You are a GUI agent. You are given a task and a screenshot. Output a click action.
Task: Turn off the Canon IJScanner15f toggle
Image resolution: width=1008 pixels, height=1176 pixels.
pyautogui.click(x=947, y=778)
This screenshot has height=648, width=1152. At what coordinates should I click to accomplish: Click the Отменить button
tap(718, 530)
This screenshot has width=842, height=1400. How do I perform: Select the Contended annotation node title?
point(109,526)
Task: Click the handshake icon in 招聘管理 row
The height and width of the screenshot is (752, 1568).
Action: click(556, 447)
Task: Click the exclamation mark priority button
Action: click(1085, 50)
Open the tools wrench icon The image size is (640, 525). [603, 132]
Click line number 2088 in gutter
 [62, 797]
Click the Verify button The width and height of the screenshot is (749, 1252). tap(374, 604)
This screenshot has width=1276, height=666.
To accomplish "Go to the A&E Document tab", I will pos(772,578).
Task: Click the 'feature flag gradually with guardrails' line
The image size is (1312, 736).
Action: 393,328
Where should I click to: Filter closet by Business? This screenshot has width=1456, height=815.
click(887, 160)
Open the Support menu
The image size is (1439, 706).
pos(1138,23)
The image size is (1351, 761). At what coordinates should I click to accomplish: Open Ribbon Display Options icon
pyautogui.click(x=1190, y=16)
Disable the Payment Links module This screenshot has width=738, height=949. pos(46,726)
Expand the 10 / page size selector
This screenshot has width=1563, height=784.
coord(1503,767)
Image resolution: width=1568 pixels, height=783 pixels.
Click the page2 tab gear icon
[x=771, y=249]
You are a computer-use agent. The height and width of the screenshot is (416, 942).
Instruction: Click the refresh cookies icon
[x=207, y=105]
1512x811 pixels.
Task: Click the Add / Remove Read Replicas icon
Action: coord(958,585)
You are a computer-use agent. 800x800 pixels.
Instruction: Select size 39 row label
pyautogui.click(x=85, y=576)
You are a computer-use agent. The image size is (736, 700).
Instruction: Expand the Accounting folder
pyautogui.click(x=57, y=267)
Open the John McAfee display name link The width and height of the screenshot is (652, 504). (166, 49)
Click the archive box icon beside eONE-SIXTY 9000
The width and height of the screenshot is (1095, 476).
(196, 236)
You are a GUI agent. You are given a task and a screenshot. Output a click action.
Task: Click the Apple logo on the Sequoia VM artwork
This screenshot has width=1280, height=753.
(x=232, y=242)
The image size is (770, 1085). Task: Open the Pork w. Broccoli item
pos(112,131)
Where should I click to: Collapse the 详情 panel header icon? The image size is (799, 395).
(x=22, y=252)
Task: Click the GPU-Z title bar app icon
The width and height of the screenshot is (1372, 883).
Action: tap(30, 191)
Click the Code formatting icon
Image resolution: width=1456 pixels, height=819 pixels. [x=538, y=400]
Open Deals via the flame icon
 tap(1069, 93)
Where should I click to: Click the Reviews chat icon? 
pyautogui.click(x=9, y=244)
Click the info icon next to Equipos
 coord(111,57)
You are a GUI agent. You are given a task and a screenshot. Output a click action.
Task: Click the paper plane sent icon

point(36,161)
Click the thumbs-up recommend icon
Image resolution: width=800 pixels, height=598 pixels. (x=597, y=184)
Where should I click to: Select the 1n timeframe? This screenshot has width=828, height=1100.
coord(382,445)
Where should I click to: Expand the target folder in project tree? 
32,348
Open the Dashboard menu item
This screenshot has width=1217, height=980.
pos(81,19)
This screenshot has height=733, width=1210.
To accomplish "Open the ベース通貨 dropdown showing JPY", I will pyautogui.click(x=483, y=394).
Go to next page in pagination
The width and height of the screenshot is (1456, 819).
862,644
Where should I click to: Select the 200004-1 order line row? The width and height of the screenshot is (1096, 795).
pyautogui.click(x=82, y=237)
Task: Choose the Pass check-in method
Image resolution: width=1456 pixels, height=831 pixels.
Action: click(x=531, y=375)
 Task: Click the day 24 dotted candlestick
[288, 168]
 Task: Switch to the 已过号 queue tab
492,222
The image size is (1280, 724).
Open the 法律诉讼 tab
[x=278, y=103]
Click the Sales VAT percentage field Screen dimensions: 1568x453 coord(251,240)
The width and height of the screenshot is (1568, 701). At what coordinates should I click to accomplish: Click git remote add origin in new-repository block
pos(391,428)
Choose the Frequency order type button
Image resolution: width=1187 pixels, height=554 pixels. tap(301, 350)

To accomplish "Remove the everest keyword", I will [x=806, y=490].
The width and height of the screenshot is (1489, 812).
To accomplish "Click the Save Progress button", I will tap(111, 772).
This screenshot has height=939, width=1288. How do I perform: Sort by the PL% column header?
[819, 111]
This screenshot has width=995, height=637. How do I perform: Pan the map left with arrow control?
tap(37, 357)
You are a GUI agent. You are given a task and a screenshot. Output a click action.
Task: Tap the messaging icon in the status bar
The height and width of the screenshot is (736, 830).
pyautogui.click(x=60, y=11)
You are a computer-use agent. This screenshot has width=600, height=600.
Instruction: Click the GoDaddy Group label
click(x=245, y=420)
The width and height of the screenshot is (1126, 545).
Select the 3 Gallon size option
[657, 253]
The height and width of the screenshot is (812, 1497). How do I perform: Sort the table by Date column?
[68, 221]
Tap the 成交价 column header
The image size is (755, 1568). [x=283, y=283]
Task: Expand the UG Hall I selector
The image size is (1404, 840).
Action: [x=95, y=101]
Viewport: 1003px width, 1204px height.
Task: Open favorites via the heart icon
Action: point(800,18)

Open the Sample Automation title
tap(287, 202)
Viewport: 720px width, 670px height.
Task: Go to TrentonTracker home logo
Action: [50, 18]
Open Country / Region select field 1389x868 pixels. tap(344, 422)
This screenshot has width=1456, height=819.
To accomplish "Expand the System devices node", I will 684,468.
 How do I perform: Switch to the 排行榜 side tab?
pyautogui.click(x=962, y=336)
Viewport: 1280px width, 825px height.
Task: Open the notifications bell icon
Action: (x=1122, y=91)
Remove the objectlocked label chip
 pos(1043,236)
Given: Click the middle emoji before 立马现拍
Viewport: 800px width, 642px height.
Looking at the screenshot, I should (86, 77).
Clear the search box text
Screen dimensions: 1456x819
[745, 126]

# # #

- EXERCISE DETAILS -
Print every line of the listing above again, unchanged and in its original order.

- WRITTEN REPLY -
You are a GUI agent. You are given a task and a screenshot. Output a click action.
Task: Turn off the Canon IJScanner15f toggle
Image resolution: width=1008 pixels, height=1176 pixels.
pyautogui.click(x=947, y=778)
This screenshot has height=648, width=1152. At what coordinates should I click to accomplish: Click the Отменить button
tap(718, 530)
This screenshot has width=842, height=1400. How do I perform: Select the Contended annotation node title?
point(109,526)
Task: Click the handshake icon in 招聘管理 row
The height and width of the screenshot is (752, 1568).
Action: click(556, 447)
Task: Click the exclamation mark priority button
Action: click(1085, 50)
Open the tools wrench icon The image size is (640, 525). [603, 132]
Click line number 2088 in gutter
 [62, 797]
Click the Verify button The width and height of the screenshot is (749, 1252). tap(374, 604)
This screenshot has width=1276, height=666.
To accomplish "Go to the A&E Document tab", I will pos(772,578).
Task: Click the 'feature flag gradually with guardrails' line
The image size is (1312, 736).
Action: 393,328
Where should I click to: Filter closet by Business? This screenshot has width=1456, height=815.
click(887, 160)
Open the Support menu
The image size is (1439, 706).
pos(1138,23)
The image size is (1351, 761). At what coordinates should I click to accomplish: Open Ribbon Display Options icon
pyautogui.click(x=1190, y=16)
Disable the Payment Links module This screenshot has width=738, height=949. pos(46,726)
Expand the 10 / page size selector
This screenshot has width=1563, height=784.
coord(1503,767)
Image resolution: width=1568 pixels, height=783 pixels.
Click the page2 tab gear icon
[x=771, y=249]
You are a computer-use agent. The height and width of the screenshot is (416, 942).
Instruction: Click the refresh cookies icon
[x=207, y=105]
1512x811 pixels.
Task: Click the Add / Remove Read Replicas icon
Action: coord(958,585)
You are a computer-use agent. 800x800 pixels.
Instruction: Select size 39 row label
pyautogui.click(x=85, y=576)
You are a computer-use agent. The image size is (736, 700).
Instruction: Expand the Accounting folder
pyautogui.click(x=57, y=267)
Open the John McAfee display name link The width and height of the screenshot is (652, 504). (166, 49)
Click the archive box icon beside eONE-SIXTY 9000
The width and height of the screenshot is (1095, 476).
(196, 236)
You are a GUI agent. You are given a task and a screenshot. Output a click action.
Task: Click the Apple logo on the Sequoia VM artwork
This screenshot has width=1280, height=753.
(x=232, y=242)
The image size is (770, 1085). Task: Open the Pork w. Broccoli item
pos(112,131)
Where should I click to: Collapse the 详情 panel header icon? The image size is (799, 395).
(x=22, y=252)
Task: Click the GPU-Z title bar app icon
The width and height of the screenshot is (1372, 883).
Action: tap(30, 191)
Click the Code formatting icon
Image resolution: width=1456 pixels, height=819 pixels. [x=538, y=400]
Open Deals via the flame icon
 tap(1069, 93)
Where should I click to: Click the Reviews chat icon? 
pyautogui.click(x=9, y=244)
Click the info icon next to Equipos
 coord(111,57)
You are a GUI agent. You are given a task and a screenshot. Output a click action.
Task: Click the paper plane sent icon

point(36,161)
Click the thumbs-up recommend icon
Image resolution: width=800 pixels, height=598 pixels. (x=597, y=184)
Where should I click to: Select the 1n timeframe? This screenshot has width=828, height=1100.
coord(382,445)
Where should I click to: Expand the target folder in project tree? 
32,348
Open the Dashboard menu item
This screenshot has width=1217, height=980.
pos(81,19)
This screenshot has height=733, width=1210.
To accomplish "Open the ベース通貨 dropdown showing JPY", I will pyautogui.click(x=483, y=394).
Go to next page in pagination
The width and height of the screenshot is (1456, 819).
862,644
Where should I click to: Select the 200004-1 order line row? The width and height of the screenshot is (1096, 795).
pyautogui.click(x=82, y=237)
Task: Choose the Pass check-in method
Image resolution: width=1456 pixels, height=831 pixels.
Action: click(x=531, y=375)
 Task: Click the day 24 dotted candlestick
[288, 168]
 Task: Switch to the 已过号 queue tab
492,222
The image size is (1280, 724).
Open the 法律诉讼 tab
[x=278, y=103]
Click the Sales VAT percentage field Screen dimensions: 1568x453 coord(251,240)
The width and height of the screenshot is (1568, 701). At what coordinates should I click to accomplish: Click git remote add origin in new-repository block
pos(391,428)
Choose the Frequency order type button
Image resolution: width=1187 pixels, height=554 pixels. tap(301, 350)

To accomplish "Remove the everest keyword", I will [x=806, y=490].
The width and height of the screenshot is (1489, 812).
To accomplish "Click the Save Progress button", I will tap(111, 772).
This screenshot has height=939, width=1288. How do I perform: Sort by the PL% column header?
[819, 111]
This screenshot has width=995, height=637. How do I perform: Pan the map left with arrow control?
tap(37, 357)
You are a GUI agent. You are given a task and a screenshot. Output a click action.
Task: Tap the messaging icon in the status bar
The height and width of the screenshot is (736, 830).
pyautogui.click(x=60, y=11)
You are a computer-use agent. This screenshot has width=600, height=600.
Instruction: Click the GoDaddy Group label
click(x=245, y=420)
The width and height of the screenshot is (1126, 545).
Select the 3 Gallon size option
[657, 253]
The height and width of the screenshot is (812, 1497). How do I perform: Sort the table by Date column?
[68, 221]
Tap the 成交价 column header
The image size is (755, 1568). [x=283, y=283]
Task: Expand the UG Hall I selector
The image size is (1404, 840).
Action: [x=95, y=101]
Viewport: 1003px width, 1204px height.
Task: Open favorites via the heart icon
Action: point(800,18)

Open the Sample Automation title
tap(287, 202)
Viewport: 720px width, 670px height.
Task: Go to TrentonTracker home logo
Action: [50, 18]
Open Country / Region select field 1389x868 pixels. tap(344, 422)
This screenshot has width=1456, height=819.
To accomplish "Expand the System devices node", I will 684,468.
 How do I perform: Switch to the 排行榜 side tab?
pyautogui.click(x=962, y=336)
Viewport: 1280px width, 825px height.
Task: Open the notifications bell icon
Action: (x=1122, y=91)
Remove the objectlocked label chip
 pos(1043,236)
Given: Click the middle emoji before 立马现拍
Viewport: 800px width, 642px height.
Looking at the screenshot, I should (86, 77).
Clear the search box text
Screen dimensions: 1456x819
[745, 126]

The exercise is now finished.